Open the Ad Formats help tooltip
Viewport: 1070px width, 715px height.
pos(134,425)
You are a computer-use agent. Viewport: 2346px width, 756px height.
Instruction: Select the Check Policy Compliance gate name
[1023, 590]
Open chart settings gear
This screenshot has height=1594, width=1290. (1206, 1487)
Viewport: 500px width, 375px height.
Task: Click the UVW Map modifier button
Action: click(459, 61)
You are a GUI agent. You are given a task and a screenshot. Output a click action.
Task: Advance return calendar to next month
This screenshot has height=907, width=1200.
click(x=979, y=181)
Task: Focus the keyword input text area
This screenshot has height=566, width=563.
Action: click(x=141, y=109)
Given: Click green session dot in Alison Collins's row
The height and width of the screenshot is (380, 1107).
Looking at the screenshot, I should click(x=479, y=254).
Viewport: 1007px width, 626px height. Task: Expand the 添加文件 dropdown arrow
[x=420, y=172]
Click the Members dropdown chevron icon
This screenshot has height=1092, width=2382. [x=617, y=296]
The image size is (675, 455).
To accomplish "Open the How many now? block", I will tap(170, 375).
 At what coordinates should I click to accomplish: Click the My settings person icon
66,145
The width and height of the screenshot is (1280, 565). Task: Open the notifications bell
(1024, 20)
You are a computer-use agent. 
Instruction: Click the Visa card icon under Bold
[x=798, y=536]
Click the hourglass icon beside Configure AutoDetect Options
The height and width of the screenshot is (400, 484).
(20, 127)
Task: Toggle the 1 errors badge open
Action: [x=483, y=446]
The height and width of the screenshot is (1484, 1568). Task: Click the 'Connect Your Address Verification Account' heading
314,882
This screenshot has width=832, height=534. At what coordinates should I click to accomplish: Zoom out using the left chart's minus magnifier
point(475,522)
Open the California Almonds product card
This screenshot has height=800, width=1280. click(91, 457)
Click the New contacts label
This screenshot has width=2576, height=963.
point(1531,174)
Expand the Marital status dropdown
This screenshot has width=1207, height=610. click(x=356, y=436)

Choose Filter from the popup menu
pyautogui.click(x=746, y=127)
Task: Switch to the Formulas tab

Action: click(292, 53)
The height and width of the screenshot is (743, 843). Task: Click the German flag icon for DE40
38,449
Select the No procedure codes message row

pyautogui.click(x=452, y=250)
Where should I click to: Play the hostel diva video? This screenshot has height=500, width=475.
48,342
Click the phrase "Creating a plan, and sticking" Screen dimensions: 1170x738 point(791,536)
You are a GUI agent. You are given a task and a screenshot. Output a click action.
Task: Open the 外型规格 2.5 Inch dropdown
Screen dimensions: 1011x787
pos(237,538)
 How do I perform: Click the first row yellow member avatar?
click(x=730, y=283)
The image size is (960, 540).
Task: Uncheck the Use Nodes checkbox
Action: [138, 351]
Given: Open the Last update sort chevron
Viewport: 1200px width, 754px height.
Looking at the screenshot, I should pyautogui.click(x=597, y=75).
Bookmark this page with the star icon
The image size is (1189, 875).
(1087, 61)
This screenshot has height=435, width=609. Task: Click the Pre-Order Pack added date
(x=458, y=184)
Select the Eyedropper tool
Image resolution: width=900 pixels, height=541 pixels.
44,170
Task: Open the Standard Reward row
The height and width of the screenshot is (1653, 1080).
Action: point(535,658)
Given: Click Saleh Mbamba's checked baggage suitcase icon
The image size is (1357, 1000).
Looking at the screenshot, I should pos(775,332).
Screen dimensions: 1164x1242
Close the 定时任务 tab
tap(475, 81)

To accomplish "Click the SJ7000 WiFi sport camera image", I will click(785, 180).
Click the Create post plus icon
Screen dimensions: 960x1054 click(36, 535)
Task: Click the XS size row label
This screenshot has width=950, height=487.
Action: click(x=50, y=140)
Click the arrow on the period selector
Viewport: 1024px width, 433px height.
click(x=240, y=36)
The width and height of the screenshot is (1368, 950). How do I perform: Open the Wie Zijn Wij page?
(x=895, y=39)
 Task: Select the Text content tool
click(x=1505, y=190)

#####

Each of the records should be retyped exactly.

• WRITTEN RESPONSE:
Open the Ad Formats help tooltip
Viewport: 1070px width, 715px height.
pos(134,425)
You are a computer-use agent. Viewport: 2346px width, 756px height.
Instruction: Select the Check Policy Compliance gate name
[1023, 590]
Open chart settings gear
This screenshot has height=1594, width=1290. (1206, 1487)
Viewport: 500px width, 375px height.
Task: Click the UVW Map modifier button
Action: click(459, 61)
You are a GUI agent. You are given a task and a screenshot. Output a click action.
Task: Advance return calendar to next month
This screenshot has height=907, width=1200.
click(x=979, y=181)
Task: Focus the keyword input text area
This screenshot has height=566, width=563.
Action: click(x=141, y=109)
Given: Click green session dot in Alison Collins's row
The height and width of the screenshot is (380, 1107).
Looking at the screenshot, I should click(x=479, y=254).
Viewport: 1007px width, 626px height. Task: Expand the 添加文件 dropdown arrow
[x=420, y=172]
Click the Members dropdown chevron icon
This screenshot has height=1092, width=2382. [x=617, y=296]
The image size is (675, 455).
To accomplish "Open the How many now? block", I will tap(170, 375).
 At what coordinates should I click to accomplish: Click the My settings person icon
66,145
The width and height of the screenshot is (1280, 565). Task: Open the notifications bell
(1024, 20)
You are a computer-use agent. 
Instruction: Click the Visa card icon under Bold
[x=798, y=536]
Click the hourglass icon beside Configure AutoDetect Options
The height and width of the screenshot is (400, 484).
(20, 127)
Task: Toggle the 1 errors badge open
Action: [x=483, y=446]
The height and width of the screenshot is (1484, 1568). Task: Click the 'Connect Your Address Verification Account' heading
314,882
This screenshot has width=832, height=534. At what coordinates should I click to accomplish: Zoom out using the left chart's minus magnifier
point(475,522)
Open the California Almonds product card
This screenshot has height=800, width=1280. click(91, 457)
Click the New contacts label
This screenshot has width=2576, height=963.
point(1531,174)
Expand the Marital status dropdown
This screenshot has width=1207, height=610. click(x=356, y=436)

Choose Filter from the popup menu
pyautogui.click(x=746, y=127)
Task: Switch to the Formulas tab

Action: click(292, 53)
The height and width of the screenshot is (743, 843). Task: Click the German flag icon for DE40
38,449
Select the No procedure codes message row

pyautogui.click(x=452, y=250)
Where should I click to: Play the hostel diva video? This screenshot has height=500, width=475.
48,342
Click the phrase "Creating a plan, and sticking" Screen dimensions: 1170x738 point(791,536)
You are a GUI agent. You are given a task and a screenshot. Output a click action.
Task: Open the 外型规格 2.5 Inch dropdown
Screen dimensions: 1011x787
pos(237,538)
 How do I perform: Click the first row yellow member avatar?
click(x=730, y=283)
The image size is (960, 540).
Task: Uncheck the Use Nodes checkbox
Action: [138, 351]
Given: Open the Last update sort chevron
Viewport: 1200px width, 754px height.
Looking at the screenshot, I should pyautogui.click(x=597, y=75).
Bookmark this page with the star icon
The image size is (1189, 875).
(1087, 61)
This screenshot has height=435, width=609. Task: Click the Pre-Order Pack added date
(x=458, y=184)
Select the Eyedropper tool
Image resolution: width=900 pixels, height=541 pixels.
44,170
Task: Open the Standard Reward row
The height and width of the screenshot is (1653, 1080).
Action: point(535,658)
Given: Click Saleh Mbamba's checked baggage suitcase icon
The image size is (1357, 1000).
Looking at the screenshot, I should pos(775,332).
Screen dimensions: 1164x1242
Close the 定时任务 tab
tap(475, 81)

To accomplish "Click the SJ7000 WiFi sport camera image", I will click(785, 180).
Click the Create post plus icon
Screen dimensions: 960x1054 click(36, 535)
Task: Click the XS size row label
This screenshot has width=950, height=487.
Action: click(x=50, y=140)
Click the arrow on the period selector
Viewport: 1024px width, 433px height.
click(x=240, y=36)
The width and height of the screenshot is (1368, 950). How do I perform: Open the Wie Zijn Wij page?
(x=895, y=39)
 Task: Select the Text content tool
click(x=1505, y=190)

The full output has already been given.